“Listening creates a holy silence. When you listen generously to people, they can hear truth in themselves, often for the first time. And in the silence of listening, you can know yourself in everyone. Eventually, you may be able to hear, in everyone and beyond everyone, the unseen singing softly to itself and to you.”
~ Rachel Naomi Remen, MD
Have you ever tried to listen to someone intently for three minutes without interrupting and interjecting, without letting your attention be diluted by questions and observations popping up in your head? It sounds simple, but not easy. This was one of the exercises we did at a workshop entitled “Compassionate Listening: Powerful Practices for Healing & Transformation” presented by Susan Partnow and Ilene Stark of The Compassionate Listening Project.
I wrote in my earlier post about seven common barriers to active listening. The inner workings of the brain may hinder our listening capacity.
First, the brain is a prediction machine. In a conversation, it is always in a rush to figure out what comes next, causing us to jump to conclusions and complete other people’s thoughts.
Second, the brain has a limited attention span and working memory capacity. Our prefrontal cortex, the brain region implicated in planning complex cognitive tasks, decision making, and moderating correct social behavior, is easily overwhelmed. We can process just about seven pieces of information in our conscious mind at any given moment. It makes it impossible to attend to several things simultaneously that require our concentration.
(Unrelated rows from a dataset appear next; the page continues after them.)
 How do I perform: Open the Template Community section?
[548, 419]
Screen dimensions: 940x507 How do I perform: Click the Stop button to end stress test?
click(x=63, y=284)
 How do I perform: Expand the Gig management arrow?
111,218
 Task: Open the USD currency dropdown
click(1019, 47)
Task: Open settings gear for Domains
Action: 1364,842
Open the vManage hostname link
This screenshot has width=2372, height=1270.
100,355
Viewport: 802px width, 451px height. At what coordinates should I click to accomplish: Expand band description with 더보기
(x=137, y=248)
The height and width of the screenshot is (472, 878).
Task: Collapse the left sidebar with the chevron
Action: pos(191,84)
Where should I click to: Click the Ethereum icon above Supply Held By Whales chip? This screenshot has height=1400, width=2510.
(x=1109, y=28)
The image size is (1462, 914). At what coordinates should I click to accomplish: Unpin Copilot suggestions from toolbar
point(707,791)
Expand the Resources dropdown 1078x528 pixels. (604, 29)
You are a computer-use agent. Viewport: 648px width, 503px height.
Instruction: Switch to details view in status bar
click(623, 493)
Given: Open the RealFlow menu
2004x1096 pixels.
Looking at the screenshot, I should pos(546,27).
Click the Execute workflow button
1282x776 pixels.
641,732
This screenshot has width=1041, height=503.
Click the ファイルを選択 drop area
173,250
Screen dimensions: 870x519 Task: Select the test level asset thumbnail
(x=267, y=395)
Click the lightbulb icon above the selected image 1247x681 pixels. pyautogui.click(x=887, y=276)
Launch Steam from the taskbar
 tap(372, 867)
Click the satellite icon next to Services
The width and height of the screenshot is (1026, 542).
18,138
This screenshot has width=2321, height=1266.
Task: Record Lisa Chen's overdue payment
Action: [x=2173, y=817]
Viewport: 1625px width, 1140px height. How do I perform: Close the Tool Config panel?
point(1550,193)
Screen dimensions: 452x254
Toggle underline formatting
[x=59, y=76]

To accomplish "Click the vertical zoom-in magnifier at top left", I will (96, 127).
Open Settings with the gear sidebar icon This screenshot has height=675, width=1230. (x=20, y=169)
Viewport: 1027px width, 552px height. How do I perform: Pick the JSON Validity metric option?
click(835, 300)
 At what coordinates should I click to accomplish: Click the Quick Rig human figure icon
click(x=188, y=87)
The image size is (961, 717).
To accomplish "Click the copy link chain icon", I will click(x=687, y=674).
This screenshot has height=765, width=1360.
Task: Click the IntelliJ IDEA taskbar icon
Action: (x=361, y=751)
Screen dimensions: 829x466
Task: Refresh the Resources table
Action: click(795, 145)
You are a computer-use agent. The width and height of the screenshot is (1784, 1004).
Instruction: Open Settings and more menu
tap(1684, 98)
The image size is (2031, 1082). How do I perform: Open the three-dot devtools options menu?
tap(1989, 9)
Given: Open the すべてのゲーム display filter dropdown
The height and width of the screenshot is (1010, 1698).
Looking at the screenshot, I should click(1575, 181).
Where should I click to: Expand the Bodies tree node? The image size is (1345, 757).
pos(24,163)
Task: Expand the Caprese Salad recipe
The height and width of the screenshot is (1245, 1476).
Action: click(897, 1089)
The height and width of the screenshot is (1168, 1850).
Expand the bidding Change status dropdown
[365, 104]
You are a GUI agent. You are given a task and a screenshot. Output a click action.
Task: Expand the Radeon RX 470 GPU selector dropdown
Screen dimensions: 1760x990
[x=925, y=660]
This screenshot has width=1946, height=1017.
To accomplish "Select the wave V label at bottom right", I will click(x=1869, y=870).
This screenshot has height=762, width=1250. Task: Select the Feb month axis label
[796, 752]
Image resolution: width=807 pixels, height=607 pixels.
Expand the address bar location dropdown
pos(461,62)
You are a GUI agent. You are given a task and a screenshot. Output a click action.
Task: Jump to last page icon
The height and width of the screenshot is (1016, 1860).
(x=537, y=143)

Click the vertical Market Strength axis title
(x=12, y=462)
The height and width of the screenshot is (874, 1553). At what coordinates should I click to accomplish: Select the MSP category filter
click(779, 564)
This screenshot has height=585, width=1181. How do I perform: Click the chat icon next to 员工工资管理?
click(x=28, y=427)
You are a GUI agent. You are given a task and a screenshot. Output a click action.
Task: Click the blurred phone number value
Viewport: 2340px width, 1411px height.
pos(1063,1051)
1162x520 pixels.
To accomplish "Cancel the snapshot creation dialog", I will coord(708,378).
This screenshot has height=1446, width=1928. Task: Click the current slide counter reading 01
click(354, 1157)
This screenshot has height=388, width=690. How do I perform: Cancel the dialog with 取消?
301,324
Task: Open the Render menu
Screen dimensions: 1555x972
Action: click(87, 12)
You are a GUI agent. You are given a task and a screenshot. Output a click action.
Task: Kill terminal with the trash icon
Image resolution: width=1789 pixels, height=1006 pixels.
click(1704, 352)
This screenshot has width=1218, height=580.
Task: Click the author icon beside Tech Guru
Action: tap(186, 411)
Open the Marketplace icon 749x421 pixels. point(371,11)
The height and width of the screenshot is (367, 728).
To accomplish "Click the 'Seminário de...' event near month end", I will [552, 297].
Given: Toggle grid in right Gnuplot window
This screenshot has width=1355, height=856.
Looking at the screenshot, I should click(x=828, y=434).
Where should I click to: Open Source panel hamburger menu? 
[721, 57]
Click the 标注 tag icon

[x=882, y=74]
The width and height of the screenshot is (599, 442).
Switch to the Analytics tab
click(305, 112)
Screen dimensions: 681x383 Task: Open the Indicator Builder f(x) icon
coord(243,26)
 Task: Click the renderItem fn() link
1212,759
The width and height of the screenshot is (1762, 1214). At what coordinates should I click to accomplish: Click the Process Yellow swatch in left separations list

It’s not easy to pay focused attention to the other person’s words.
In addition, the brain has a negativity bias. For our own survival and protection, the brain is wired to constantly scan the environment for threats and things that may go wrong. At the sign of a perceived threat, the amygdala triggers the “fight or flight” mode. As a result, our mind “freezes,” and we either launch verbal attacks or withdraw from the dialogue. Strong feelings and emotions affect our listening, reasoning and judgment.
Finally, the brain is good at conserving mental energy and resources. It filters out information that doesn’t comport with our own beliefs. Once we’ve made a decision, the brain is happy to look for evidence that supports our decision, conveniently ignoring contradictory information. In other words, we hear what we want to hear.
The goals of the compassionate listening workshop was to help the listeners and speakers overcome “defensiveness and reactivity” and connect heart to heart. There is a lot that goes into the practice of compassionate listening. Anchoring yourself in the heart rather then the head is not always easy. Among other things, compassionate listening means:
- being present;
- “accepting, but not necessarily agreeing”;
- looking for the common ground;
- valuing opposing views;
- seeking the good in conflict;
- practicing forgiveness;
- respecting yourself and others;
- staying centered even when the emotions become intense;
- being self-aware;
- suspending assumptions and judgment;
- being comfortable with uncertainty, ambiguity, and complexity;
- resisting the urge to offer opinions, advice, interpretations unless asked;
- trusting each person’s capacity to solve their own problems.